### Stated exercise
Write out every line of text in the entries below as a numbered list, skipping blank lines. Leave the pictures out.

### Records shown
"""
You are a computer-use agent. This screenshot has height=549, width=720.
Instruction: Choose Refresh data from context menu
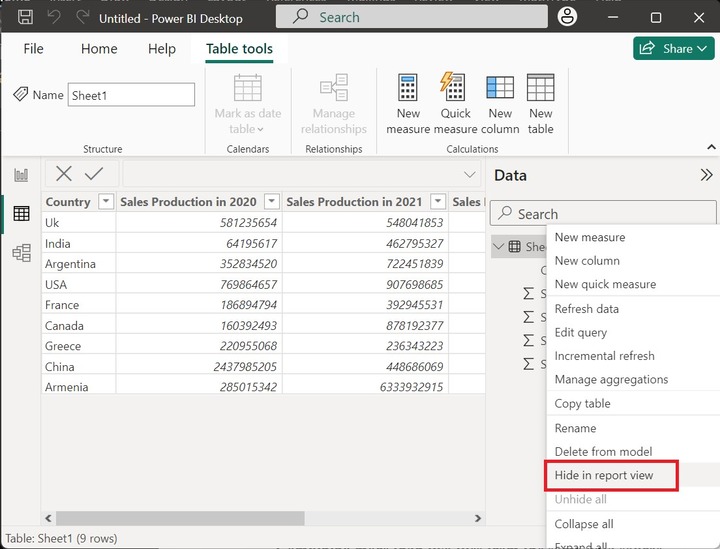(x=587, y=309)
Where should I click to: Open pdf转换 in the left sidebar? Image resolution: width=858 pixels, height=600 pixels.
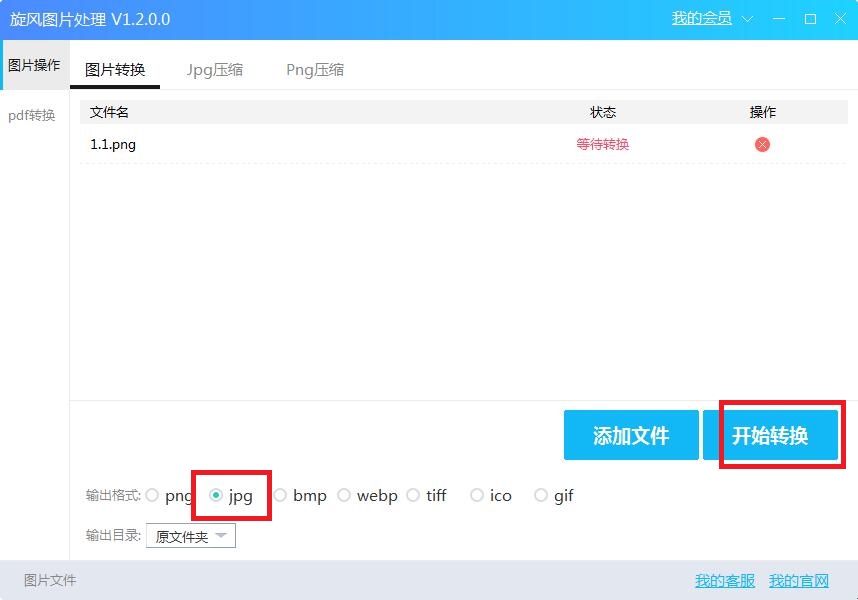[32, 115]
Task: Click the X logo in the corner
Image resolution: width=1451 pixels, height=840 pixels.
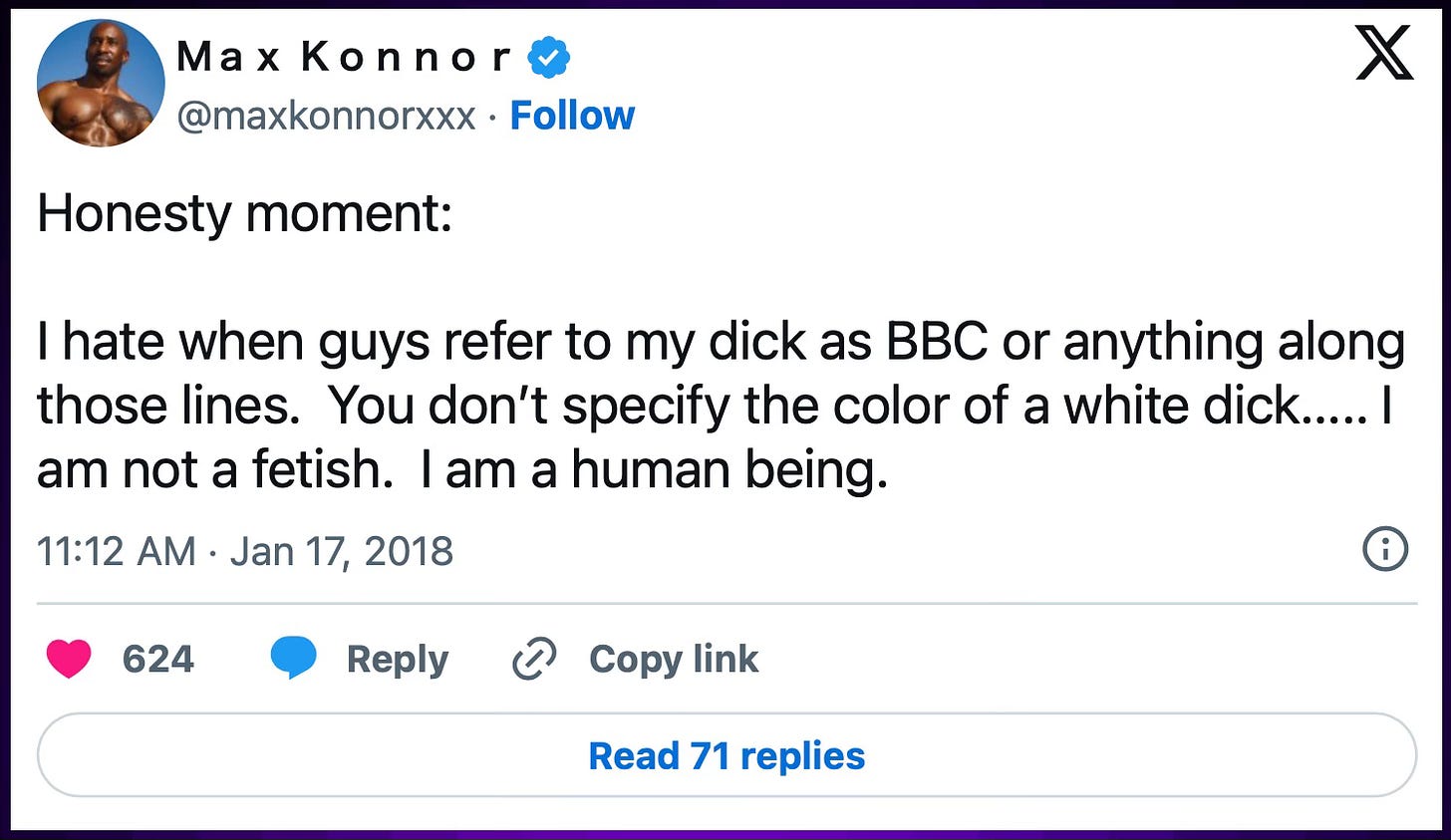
"""
### Exercise solution
1. You are a computer-use agent. This screenshot has height=549, width=720.
2. Instruction: Choose Refresh data from context menu
3. (x=587, y=309)
4. Where should I click to: Open pdf转换 in the left sidebar? Image resolution: width=858 pixels, height=600 pixels.
5. [32, 115]
6. Task: Click the X logo in the corner
7. Image resolution: width=1451 pixels, height=840 pixels.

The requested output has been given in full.